(Element and text position records)
————————

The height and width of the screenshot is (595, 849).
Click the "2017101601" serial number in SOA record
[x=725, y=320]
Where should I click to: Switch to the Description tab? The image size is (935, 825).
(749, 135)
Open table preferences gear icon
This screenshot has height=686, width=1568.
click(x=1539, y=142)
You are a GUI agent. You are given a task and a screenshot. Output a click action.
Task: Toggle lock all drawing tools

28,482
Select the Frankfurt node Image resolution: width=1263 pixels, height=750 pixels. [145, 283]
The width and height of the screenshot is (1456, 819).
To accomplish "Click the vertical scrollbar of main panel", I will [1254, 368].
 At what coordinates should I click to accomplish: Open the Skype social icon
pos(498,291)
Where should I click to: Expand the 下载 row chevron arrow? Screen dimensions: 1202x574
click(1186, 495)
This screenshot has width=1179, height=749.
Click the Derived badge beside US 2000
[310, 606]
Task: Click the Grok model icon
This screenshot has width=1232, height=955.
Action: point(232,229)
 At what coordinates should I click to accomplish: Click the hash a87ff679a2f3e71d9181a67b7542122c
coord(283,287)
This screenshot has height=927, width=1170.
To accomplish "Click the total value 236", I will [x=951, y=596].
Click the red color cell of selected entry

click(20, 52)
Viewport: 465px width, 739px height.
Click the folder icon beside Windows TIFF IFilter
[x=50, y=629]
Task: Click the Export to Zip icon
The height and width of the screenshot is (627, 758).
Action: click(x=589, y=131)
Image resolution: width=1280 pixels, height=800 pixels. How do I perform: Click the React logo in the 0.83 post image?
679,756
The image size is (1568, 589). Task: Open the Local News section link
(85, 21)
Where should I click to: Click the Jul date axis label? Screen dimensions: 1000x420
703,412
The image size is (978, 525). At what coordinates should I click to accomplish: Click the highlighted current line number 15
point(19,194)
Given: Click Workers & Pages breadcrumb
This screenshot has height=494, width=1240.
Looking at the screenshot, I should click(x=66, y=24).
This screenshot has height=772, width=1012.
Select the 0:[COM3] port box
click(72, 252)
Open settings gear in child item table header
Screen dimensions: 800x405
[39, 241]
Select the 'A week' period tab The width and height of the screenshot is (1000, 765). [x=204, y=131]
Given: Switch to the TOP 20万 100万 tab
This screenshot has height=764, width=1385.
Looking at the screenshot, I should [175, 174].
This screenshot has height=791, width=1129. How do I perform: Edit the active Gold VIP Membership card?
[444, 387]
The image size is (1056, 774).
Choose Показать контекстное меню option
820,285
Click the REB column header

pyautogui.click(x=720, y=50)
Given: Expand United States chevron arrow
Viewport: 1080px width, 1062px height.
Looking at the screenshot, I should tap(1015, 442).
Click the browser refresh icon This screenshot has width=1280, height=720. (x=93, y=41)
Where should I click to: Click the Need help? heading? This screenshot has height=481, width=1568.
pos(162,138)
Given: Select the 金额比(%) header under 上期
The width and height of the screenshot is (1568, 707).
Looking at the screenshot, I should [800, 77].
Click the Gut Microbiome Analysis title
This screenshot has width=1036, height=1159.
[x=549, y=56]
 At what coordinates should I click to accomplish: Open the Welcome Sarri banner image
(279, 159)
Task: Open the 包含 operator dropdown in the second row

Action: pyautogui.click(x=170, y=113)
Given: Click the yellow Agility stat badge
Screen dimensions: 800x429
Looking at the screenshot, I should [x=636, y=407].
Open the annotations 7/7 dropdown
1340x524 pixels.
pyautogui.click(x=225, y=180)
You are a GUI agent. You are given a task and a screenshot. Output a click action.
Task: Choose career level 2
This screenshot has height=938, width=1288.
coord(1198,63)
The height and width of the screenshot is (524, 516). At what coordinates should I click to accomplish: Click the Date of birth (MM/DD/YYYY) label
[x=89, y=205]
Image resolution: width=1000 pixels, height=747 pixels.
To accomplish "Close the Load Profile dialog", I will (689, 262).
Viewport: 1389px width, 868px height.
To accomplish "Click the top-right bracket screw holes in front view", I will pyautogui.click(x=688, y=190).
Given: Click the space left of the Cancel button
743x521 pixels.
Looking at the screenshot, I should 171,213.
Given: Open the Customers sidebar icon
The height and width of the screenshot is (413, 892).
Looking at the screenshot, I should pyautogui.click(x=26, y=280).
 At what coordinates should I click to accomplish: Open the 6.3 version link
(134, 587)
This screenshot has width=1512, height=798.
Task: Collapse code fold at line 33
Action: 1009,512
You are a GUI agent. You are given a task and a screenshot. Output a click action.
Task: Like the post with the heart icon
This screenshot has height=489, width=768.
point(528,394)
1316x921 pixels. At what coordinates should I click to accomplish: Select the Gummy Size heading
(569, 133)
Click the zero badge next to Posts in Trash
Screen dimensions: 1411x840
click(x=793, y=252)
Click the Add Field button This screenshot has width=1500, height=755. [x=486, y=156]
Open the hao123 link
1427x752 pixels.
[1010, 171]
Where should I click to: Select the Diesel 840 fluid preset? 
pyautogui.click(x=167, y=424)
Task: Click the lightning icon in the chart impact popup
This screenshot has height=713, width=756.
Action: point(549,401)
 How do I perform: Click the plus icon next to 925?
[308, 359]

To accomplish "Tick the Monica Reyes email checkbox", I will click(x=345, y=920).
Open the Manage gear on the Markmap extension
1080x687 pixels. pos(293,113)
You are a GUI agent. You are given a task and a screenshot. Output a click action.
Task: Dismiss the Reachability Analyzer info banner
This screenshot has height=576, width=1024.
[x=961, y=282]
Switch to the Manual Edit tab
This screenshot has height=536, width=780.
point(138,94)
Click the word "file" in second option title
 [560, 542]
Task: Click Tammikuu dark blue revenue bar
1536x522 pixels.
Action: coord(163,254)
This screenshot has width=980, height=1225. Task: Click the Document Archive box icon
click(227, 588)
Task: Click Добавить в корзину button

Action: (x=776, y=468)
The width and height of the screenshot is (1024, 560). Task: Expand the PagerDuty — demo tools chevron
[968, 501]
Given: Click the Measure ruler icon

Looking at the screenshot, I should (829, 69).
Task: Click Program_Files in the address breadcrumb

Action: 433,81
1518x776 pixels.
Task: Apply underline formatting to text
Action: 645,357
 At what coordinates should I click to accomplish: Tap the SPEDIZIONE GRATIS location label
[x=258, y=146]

————————

# Exercise prompt
Rewrite the stretch from the line containing "Where should I click to: Select" through the end of the records, swapping "icon" for "symbol" and leaving everything else as it is.

# Full response
Where should I click to: Select the Diesel 840 fluid preset? 
pyautogui.click(x=167, y=424)
Task: Click the lightning symbol in the chart impact popup
This screenshot has height=713, width=756.
Action: point(549,401)
 How do I perform: Click the plus symbol next to 925?
[308, 359]

To accomplish "Tick the Monica Reyes email checkbox", I will click(x=345, y=920).
Open the Manage gear on the Markmap extension
1080x687 pixels. pos(293,113)
You are a GUI agent. You are given a task and a screenshot. Output a click action.
Task: Dismiss the Reachability Analyzer info banner
This screenshot has height=576, width=1024.
[x=961, y=282]
Switch to the Manual Edit tab
This screenshot has height=536, width=780.
point(138,94)
Click the word "file" in second option title
 [560, 542]
Task: Click Tammikuu dark blue revenue bar
1536x522 pixels.
Action: coord(163,254)
This screenshot has width=980, height=1225. Task: Click the Document Archive box symbol
click(227, 588)
Task: Click Добавить в корзину button

Action: (x=776, y=468)
The width and height of the screenshot is (1024, 560). Task: Expand the PagerDuty — demo tools chevron
[968, 501]
Given: Click the Measure ruler symbol

Looking at the screenshot, I should (829, 69).
Task: Click Program_Files in the address breadcrumb

Action: 433,81
1518x776 pixels.
Task: Apply underline formatting to text
Action: 645,357
 At what coordinates should I click to accomplish: Tap the SPEDIZIONE GRATIS location label
[x=258, y=146]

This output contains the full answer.